Write out the records below once more, exactly and completely.

** Opening Dataset records block **

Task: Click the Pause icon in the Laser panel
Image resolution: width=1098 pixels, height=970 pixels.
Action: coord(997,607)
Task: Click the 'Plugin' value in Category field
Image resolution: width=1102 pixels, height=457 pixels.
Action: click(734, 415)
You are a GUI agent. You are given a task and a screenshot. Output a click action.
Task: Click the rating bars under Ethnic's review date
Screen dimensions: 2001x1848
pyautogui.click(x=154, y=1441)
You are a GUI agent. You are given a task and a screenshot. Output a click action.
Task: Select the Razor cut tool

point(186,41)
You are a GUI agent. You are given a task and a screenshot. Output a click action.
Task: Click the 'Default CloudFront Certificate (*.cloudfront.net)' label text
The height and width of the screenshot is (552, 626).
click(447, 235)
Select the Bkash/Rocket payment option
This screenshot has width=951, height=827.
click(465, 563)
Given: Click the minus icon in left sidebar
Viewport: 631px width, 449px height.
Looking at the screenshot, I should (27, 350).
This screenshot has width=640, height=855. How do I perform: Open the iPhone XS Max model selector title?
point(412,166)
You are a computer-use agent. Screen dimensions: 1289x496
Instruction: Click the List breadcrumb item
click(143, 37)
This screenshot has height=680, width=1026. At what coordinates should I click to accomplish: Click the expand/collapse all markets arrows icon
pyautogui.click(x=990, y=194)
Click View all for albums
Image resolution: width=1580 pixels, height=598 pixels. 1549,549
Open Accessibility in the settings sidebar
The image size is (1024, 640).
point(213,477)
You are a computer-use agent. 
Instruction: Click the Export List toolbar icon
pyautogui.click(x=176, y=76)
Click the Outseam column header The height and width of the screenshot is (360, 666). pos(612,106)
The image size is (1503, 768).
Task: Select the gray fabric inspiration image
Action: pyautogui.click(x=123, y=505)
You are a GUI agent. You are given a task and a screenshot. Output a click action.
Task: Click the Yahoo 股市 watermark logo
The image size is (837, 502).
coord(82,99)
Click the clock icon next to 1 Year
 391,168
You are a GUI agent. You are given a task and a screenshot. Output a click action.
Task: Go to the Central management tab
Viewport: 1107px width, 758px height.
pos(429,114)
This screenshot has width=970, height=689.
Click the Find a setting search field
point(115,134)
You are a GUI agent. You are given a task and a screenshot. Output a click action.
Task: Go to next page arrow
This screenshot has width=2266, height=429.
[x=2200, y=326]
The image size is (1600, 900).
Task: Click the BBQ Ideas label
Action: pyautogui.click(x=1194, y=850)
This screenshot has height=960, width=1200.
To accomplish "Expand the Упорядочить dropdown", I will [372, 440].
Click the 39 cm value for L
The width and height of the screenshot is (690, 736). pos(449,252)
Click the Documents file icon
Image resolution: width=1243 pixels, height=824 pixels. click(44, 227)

** Closing Dataset records block **

#### Finished exercise:
Task: Click the Pause icon in the Laser panel
Image resolution: width=1098 pixels, height=970 pixels.
Action: coord(997,607)
Task: Click the 'Plugin' value in Category field
Image resolution: width=1102 pixels, height=457 pixels.
Action: click(734, 415)
You are a GUI agent. You are given a task and a screenshot. Output a click action.
Task: Click the rating bars under Ethnic's review date
Screen dimensions: 2001x1848
pyautogui.click(x=154, y=1441)
You are a GUI agent. You are given a task and a screenshot. Output a click action.
Task: Select the Razor cut tool

point(186,41)
You are a GUI agent. You are given a task and a screenshot. Output a click action.
Task: Click the 'Default CloudFront Certificate (*.cloudfront.net)' label text
The height and width of the screenshot is (552, 626).
click(447, 235)
Select the Bkash/Rocket payment option
This screenshot has width=951, height=827.
click(465, 563)
Given: Click the minus icon in left sidebar
Viewport: 631px width, 449px height.
Looking at the screenshot, I should (27, 350).
This screenshot has width=640, height=855. How do I perform: Open the iPhone XS Max model selector title?
point(412,166)
You are a computer-use agent. Screen dimensions: 1289x496
Instruction: Click the List breadcrumb item
click(143, 37)
This screenshot has height=680, width=1026. At what coordinates should I click to accomplish: Click the expand/collapse all markets arrows icon
pyautogui.click(x=990, y=194)
Click View all for albums
Image resolution: width=1580 pixels, height=598 pixels. 1549,549
Open Accessibility in the settings sidebar
The image size is (1024, 640).
point(213,477)
You are a computer-use agent. 
Instruction: Click the Export List toolbar icon
pyautogui.click(x=176, y=76)
Click the Outseam column header The height and width of the screenshot is (360, 666). pos(612,106)
The image size is (1503, 768).
Task: Select the gray fabric inspiration image
Action: pyautogui.click(x=123, y=505)
You are a GUI agent. You are given a task and a screenshot. Output a click action.
Task: Click the Yahoo 股市 watermark logo
The image size is (837, 502).
coord(82,99)
Click the clock icon next to 1 Year
 391,168
You are a GUI agent. You are given a task and a screenshot. Output a click action.
Task: Go to the Central management tab
Viewport: 1107px width, 758px height.
pos(429,114)
This screenshot has width=970, height=689.
Click the Find a setting search field
point(115,134)
You are a GUI agent. You are given a task and a screenshot. Output a click action.
Task: Go to next page arrow
This screenshot has width=2266, height=429.
[x=2200, y=326]
The image size is (1600, 900).
Task: Click the BBQ Ideas label
Action: pyautogui.click(x=1194, y=850)
This screenshot has height=960, width=1200.
To accomplish "Expand the Упорядочить dropdown", I will [372, 440].
Click the 39 cm value for L
The width and height of the screenshot is (690, 736). pos(449,252)
Click the Documents file icon
Image resolution: width=1243 pixels, height=824 pixels. click(44, 227)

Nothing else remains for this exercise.